The other day Geoff was working an iOS project and asked me if there was a way to hide the border on an iOS Text Field. It turns out that this is pretty easy. Here’s how.

If you go to the iOSTextField page in the Xojo Dev Center, you won’t find a property to hide or change the border. However, that page does have a link to the native iOS control that Xojo uses behind the scenes: UITextField. I clicked that link to get the Apple Dev Center docs for UITextField.

On that page I did a find for the word “border”. This found a section of the doc page with a link to the borderStyle property. I clicked it to see its declaration, shown below:

Objective-C:

@property(nonatomic) UITextBorderStyle borderStyle;

Swift:

var borderStyle: UITextBorderStyle { get set }

These declarations both tell me that borderStyle is essentially a computed property (indicated by the “@property” in Objective-C or the “{get set}” in Swift). I next clicked on UITextBorderStyle to see what value you assign to it and it turns out it is just a series of Integer constants:

none = 0
line =1
bezel = 2
roundedRect = 3

(Xojo uses roundedRect by default for TextField borders.)

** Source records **
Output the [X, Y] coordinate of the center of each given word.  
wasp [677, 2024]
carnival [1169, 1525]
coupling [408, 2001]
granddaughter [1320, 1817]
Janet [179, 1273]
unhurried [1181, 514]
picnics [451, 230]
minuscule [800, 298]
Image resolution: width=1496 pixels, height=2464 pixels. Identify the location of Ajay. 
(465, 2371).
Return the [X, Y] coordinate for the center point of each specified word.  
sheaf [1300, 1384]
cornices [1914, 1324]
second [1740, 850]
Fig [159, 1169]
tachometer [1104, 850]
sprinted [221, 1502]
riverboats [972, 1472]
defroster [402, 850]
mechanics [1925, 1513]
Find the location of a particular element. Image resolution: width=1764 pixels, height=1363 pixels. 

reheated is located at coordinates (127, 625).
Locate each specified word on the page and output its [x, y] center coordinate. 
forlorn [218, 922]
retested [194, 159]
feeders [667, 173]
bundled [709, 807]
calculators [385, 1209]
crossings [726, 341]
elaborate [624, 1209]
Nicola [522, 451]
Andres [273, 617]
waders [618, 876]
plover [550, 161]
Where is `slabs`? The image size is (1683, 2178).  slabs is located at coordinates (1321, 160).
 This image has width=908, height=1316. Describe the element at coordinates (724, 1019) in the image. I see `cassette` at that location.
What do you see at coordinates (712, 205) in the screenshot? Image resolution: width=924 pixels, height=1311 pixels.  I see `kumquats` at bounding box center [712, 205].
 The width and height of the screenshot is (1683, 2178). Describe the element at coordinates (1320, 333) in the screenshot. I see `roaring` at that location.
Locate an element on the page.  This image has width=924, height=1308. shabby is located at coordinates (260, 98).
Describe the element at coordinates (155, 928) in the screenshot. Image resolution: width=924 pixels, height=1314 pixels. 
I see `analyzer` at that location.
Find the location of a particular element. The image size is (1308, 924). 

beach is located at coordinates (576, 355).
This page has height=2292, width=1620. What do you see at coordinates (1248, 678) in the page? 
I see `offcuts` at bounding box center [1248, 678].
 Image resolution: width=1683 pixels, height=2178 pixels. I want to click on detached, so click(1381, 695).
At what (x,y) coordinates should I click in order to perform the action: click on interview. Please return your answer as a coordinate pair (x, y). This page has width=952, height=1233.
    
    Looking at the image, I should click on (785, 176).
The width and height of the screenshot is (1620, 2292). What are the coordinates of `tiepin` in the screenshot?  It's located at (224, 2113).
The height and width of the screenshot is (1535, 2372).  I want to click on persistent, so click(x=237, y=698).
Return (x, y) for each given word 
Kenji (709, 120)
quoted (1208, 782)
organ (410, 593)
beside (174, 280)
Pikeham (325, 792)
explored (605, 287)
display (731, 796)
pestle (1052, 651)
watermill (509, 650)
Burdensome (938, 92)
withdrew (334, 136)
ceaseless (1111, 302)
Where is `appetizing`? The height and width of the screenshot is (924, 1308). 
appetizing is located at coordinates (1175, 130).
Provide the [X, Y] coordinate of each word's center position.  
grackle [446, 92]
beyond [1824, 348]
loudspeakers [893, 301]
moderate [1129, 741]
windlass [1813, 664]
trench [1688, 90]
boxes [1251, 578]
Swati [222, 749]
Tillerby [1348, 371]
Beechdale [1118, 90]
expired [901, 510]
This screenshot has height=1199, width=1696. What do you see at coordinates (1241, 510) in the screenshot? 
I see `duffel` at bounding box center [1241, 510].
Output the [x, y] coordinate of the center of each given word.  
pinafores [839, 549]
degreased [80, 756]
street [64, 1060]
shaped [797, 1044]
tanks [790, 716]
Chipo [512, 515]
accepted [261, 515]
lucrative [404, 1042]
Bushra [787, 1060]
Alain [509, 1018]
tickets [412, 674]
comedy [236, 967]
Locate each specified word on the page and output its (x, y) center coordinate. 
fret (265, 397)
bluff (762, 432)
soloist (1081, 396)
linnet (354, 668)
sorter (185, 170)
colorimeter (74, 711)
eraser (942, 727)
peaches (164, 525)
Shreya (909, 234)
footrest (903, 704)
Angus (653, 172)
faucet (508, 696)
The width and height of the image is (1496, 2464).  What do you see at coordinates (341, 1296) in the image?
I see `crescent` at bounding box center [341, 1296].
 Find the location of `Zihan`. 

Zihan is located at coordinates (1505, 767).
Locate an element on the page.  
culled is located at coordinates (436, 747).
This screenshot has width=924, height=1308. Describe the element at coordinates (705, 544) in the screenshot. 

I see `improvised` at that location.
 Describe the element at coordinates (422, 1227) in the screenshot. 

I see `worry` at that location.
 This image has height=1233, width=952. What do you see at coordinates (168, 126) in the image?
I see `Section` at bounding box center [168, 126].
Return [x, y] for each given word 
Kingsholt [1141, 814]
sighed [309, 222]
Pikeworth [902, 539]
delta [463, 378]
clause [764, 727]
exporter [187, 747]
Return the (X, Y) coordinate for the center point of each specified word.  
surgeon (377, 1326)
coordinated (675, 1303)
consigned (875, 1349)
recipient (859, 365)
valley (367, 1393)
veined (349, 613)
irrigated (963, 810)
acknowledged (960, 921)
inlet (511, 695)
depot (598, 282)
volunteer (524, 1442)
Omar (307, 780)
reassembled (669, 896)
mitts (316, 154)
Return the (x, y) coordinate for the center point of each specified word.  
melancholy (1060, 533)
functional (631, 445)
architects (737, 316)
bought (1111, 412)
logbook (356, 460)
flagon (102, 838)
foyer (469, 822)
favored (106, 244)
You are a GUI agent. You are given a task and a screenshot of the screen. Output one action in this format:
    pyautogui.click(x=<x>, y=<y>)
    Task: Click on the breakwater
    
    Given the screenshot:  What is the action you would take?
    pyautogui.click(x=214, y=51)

** Task instructions **
**a.** Print the passage on hiding an iOS Text Field border, starting at "The other day" and ending at "easy. Here’s how.".
**b.** Carry on the passage about hiding an iOS Text Field border from the point where it stops.

** Answer list **
**a.**
The other day Geoff was working an iOS project and asked me if there was a way to hide the border on an iOS Text Field. It turns out that this is pretty easy. Here’s how.

**b.**
I now have enough information to write a simple Declare command to use this property to change the border. But there is one trick to remember. Since this is a computed property you have to alter the property name to include “set” at the beginning and change the case accordingly. (My understanding is that this is because it is really a method behind the scenes.) So the name being called is actually “setBorderStyle”. Since this is referring to a UI control, the library is “UIKit.Framework” and the Declare needs to pass in the handle to the TextField (as a Ptr) and the border style (as an Integer).

The final Declare looks like this:

Declare Sub setBorderStyle Lib "UIKit.Framework" Selector "setBorderStyle:" (obj As Ptr, value As Integer)

You can put that Declare on the Open event of your TextField and the call it with this code:

Const kBorderNone = 0
setBorderStyle(Me.Handle, kBorderNone)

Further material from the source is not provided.